Accepting
B.T.A. Believe. Trust.
Accept. As Christian’s many of us, and I did say US, have little trouble with believing and trusting in God, the power
of God, and the promises of God. Where we might get into some trouble is with accepting
His promises, His healing, His answers to our prayers, His will.
Accept in the
Webster’s Dictionary means to take (what is offered or given), to receive
favorably, approve, to believe in. So accepting would be the act of taking what
is offered or given, receiving favorably, approving and believing in.
“Accepting” is the action part of receiving the Lord’s will. There comes a
moment in time when the Believe, Trust, and Accept come together as one, and
become a realization in your mind, your heart, your very soul.
Desperation in
prayer brings on accepting. The effectual fervent (to boil up, hot; burning;
glowing; intensely devoted or earnest) prayer of a righteous man avails much, James
5:16b. Jesus prayed fervently in the Garden
of Gethsemane, so
fervently that He shed great droplets of blood from His pores. We know that He
prayed Believing, Trusting, and Accepting. Jesus prayed that the suffering that
He knew He was about to endure would be taken from Him. But, He then said
“nevertheless” Thy will be done. He “Accepted” the will of God His Father
without any reservations. We might not always know God’s complete will for our
life but we can always Believe, Trust, and Accept that God knows best, He has
the best plan for us and the Kingdom, and that we can Believe, Trust, and
Accept His will, and His promises.
In Proverbs
4:20-22, the word of God says; My son, give attention to my words;
Incline your ear to my sayings. Do not let them depart from your eyes; Keep them
in the midst of your heart; For they are life to those who find them, And
health
to all their flesh. In other words ACCEPT.
Therefore I say
unto you, What things soever ye desire, when ye pray, believe that ye receive
(ACCEPT) them, and ye shall have them Mark 11:24.
Norman Grubb, in
his book, The
Law of Faith, makes
interesting commentary about “asking” vs. “taking”: Faith is the spiritual
hand, exactly as, in the natural world, nothing is received and put to use
merely by wishing or hoping or by asking for it, but by taking and using it, so
in the spiritual. The hand must reach out and take the food or the book. Faith
must reach out and take the promises, and the spoken evidence of such taking is
the spoken word of faith. Probably the effect in the realm of the Spirit is the
same as in the realm of matter. God offers all in His promises. The word of
faith is the act of taking and applying His power according to need. What we
actually take we actually have, and when the decisive word of faith has been
spoken, God in His grace begins to work; and as the stand of faith is persisted
in, the answer appears. That is why the declared word of faith is so vital and
should be so stressed. It is the act of taking in the invisible, and we suggest
that the serious lack in so much of our prayer life, both public and private, is
that it hardly gets beyond the stage of asking. Hardly ever do we hear a person
in a public prayer meeting, having asked, take and thank; yet probably it is
much more important to have “taking” meetings than to have “asking” meetings.

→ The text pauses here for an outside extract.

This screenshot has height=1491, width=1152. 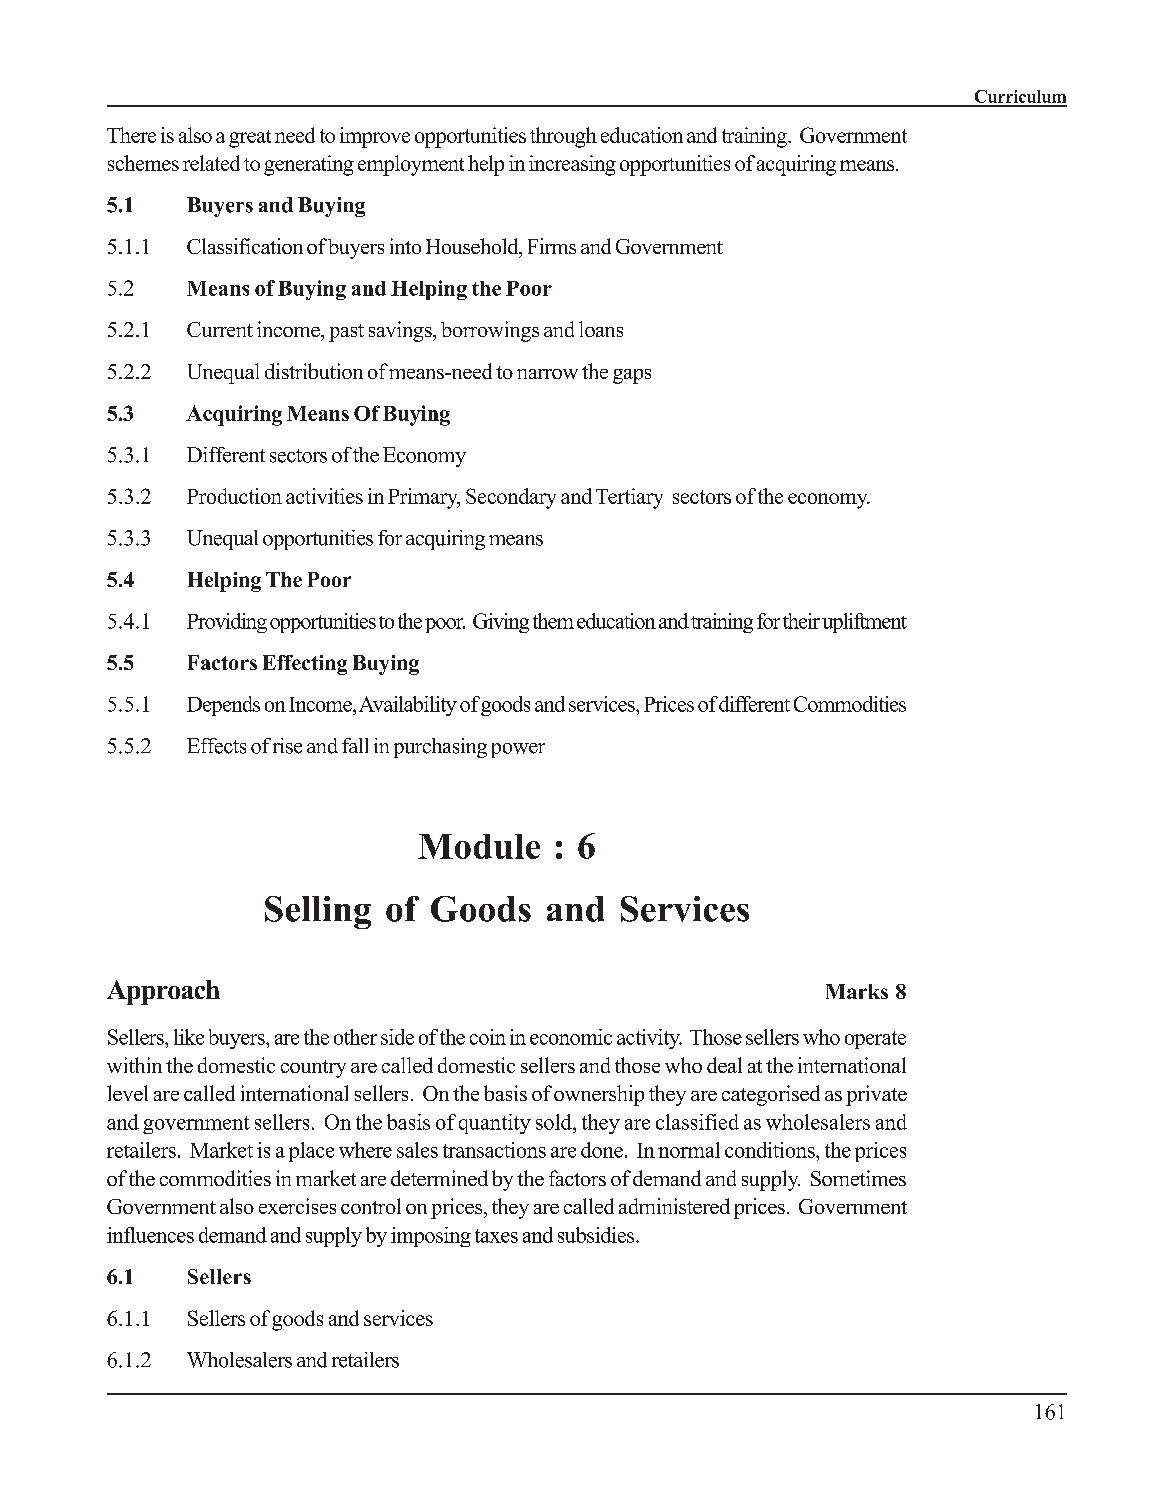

Our constant asking must have the same effect on God as would a child on his
parents, who keeps asking for food, when they have set his meal before him and
told him to take and eat it.
We have a choice
whether or not to accept Christ at His word. We must begin to speak to our
mountains and accept God’s promises.
Don’t be afraid.
Just trust Me. Mark 5:36
If you trust Me,
you are really trusting God who sent Me.
John 12:44
Don’t be troubled.
You trust God, now trust in Me. John 14:1
No
matter what I pray for Lord, nevertheless, I Believe, I Trust, and I Accept Your will for my life!